As a secular holiday, Halloween dominates the end of October and first days of November. But in the Christian year, we remember the Church’s saints and martyrs on November 1; this is All Saints Day. And we commemorate all the faithful departed on November 2 (If that date falls on Sunday, we move All Souls to November 3.); this is All Souls Day. In emotional terms, it’s easy to roll both days into one, because both honor Christians who have gone before us.
But how do we actually honor those who have died? To an extent, they are honored in Church liturgies and various prayers. But what if you don’t attend church that day? What can you and I do—during this first week of November—to show some connection with this invisible and vast community? I offer three suggestions, and I hope you readers will post some ideas of your own.
Tell a story about the faithful departed. If you don’t have the opportunity to sit down in the living room or around the dinner table and talk about Grandpa or Aunt Jude, then write a little anecdote about the person and send it off in an e-mail to a few people who will appreciate it.
Put out photos and other mementos—leave them in a prominent place all week. What a great way to stimulate comments and questions from other people who see the photo or news article or jewelry or bits of fishing gear. This can be especially meaningful to children who barely remember the person, or who perhaps never met him or her. By keeping some articles of remembrance, we say that this person is still part of our lives and that those memories are important and belong to the whole family. Don’t be surprised if this physical memorial leads to storytelling.
Visit a place or do an activity associated with that person. The day I received news that my grandmother had died, I finished my workday and then stopped at a coffee shop on the way home. (In another day or so I would travel two states away to her wake and funeral.) I lingered over a pot of tea and a sweet because, since early childhood, I had shared many pots of tea with Grandmother.

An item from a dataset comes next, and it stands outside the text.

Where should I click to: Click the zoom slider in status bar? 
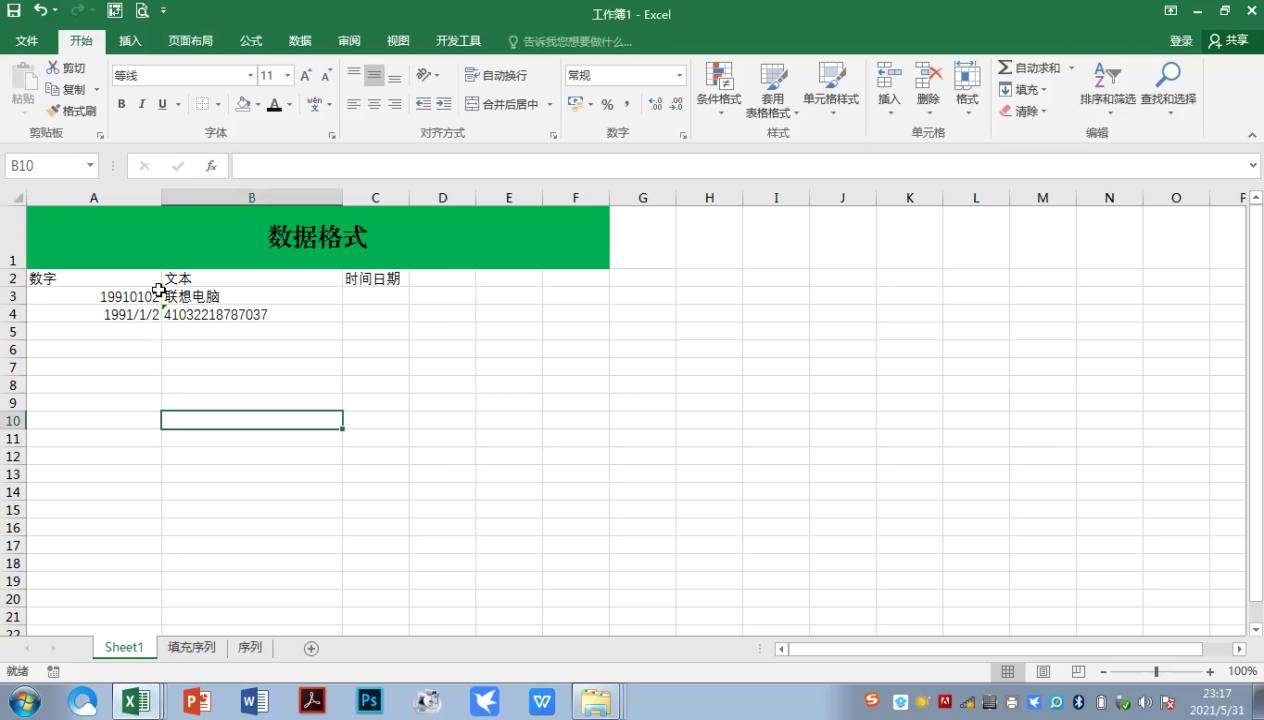point(1156,672)
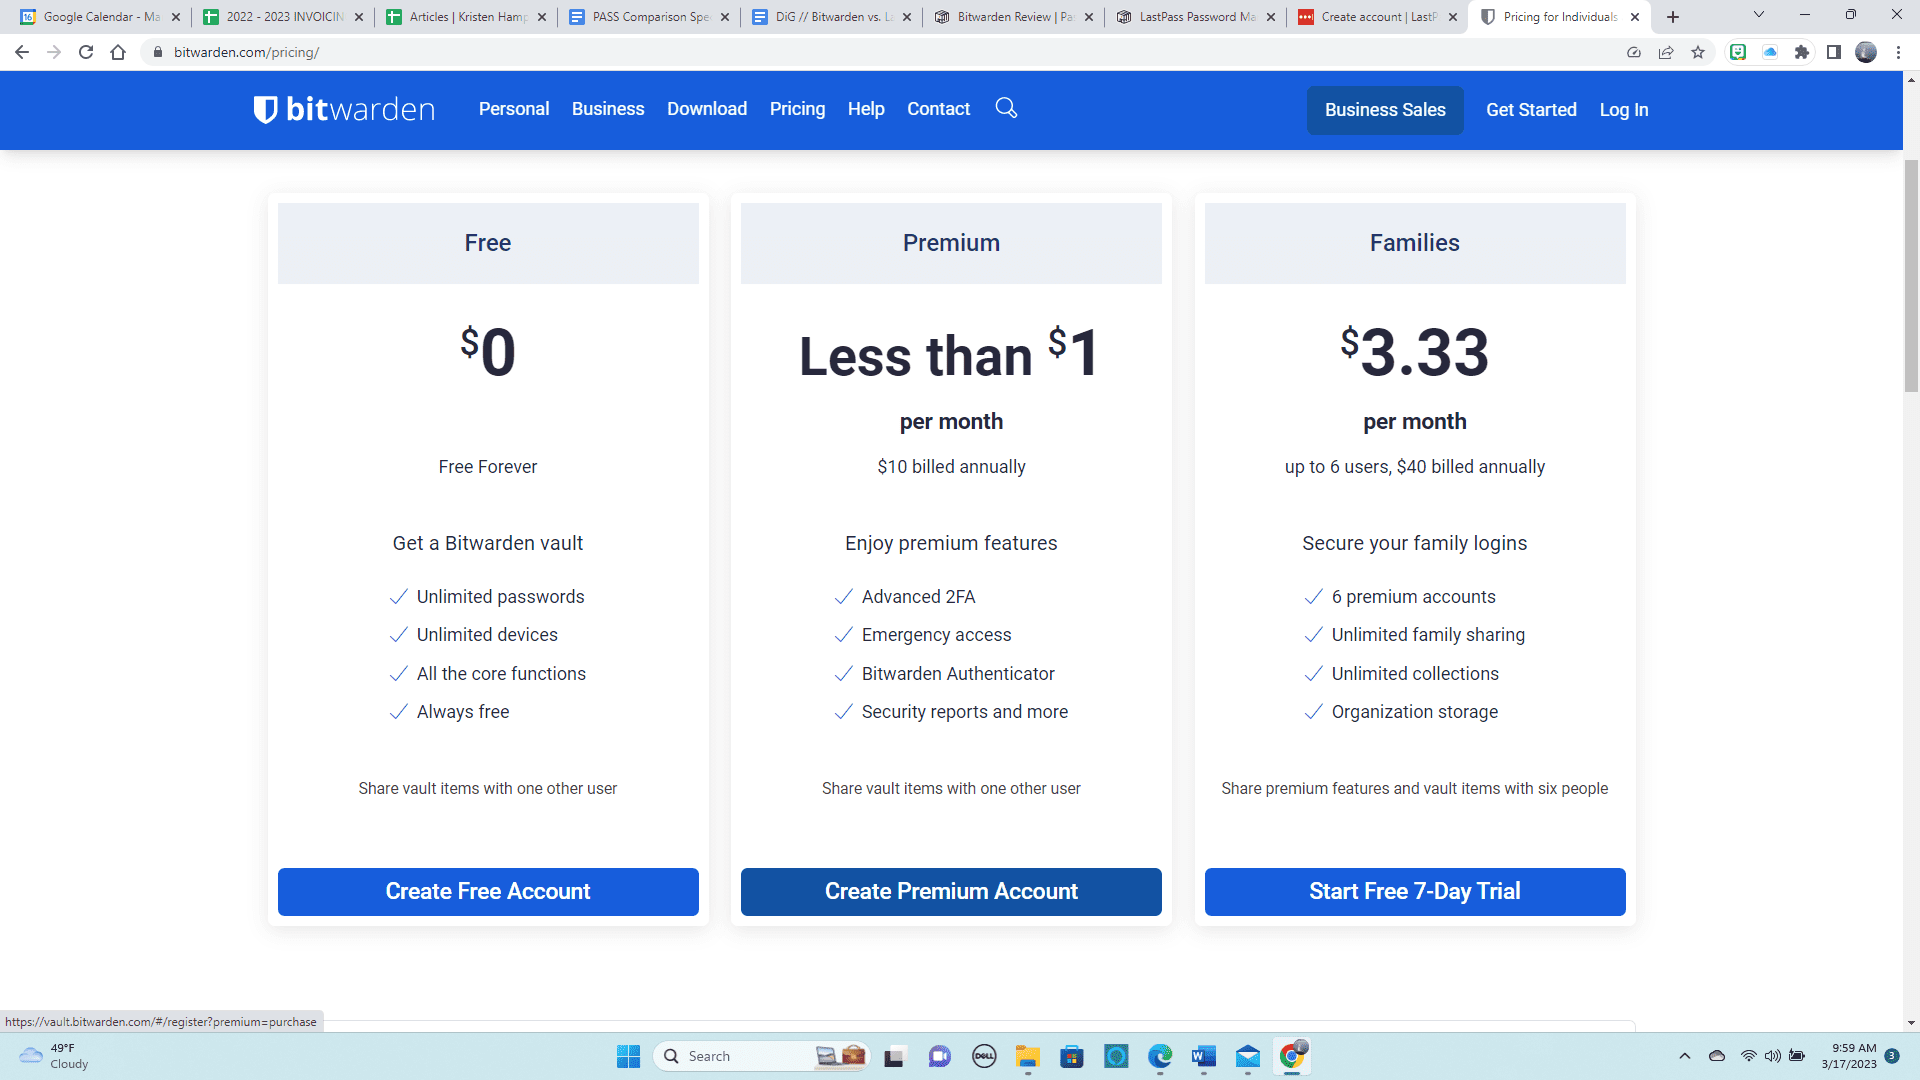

I knew she would approve, and in a way, I hoped she was there with me. To honor a departed loved one, we can visit a place that was special to that person: a particular park or river or restaurant. We can do something that was always made special by our loved one’s presence: go to a ballgame, make a special meal, watch a favorite movie. It can become even more meaningful if we do these things with other people who knew and loved this person. The entire event then becomes a tribute.
How do you honor loved ones who have gone ahead? Please post your thoughts.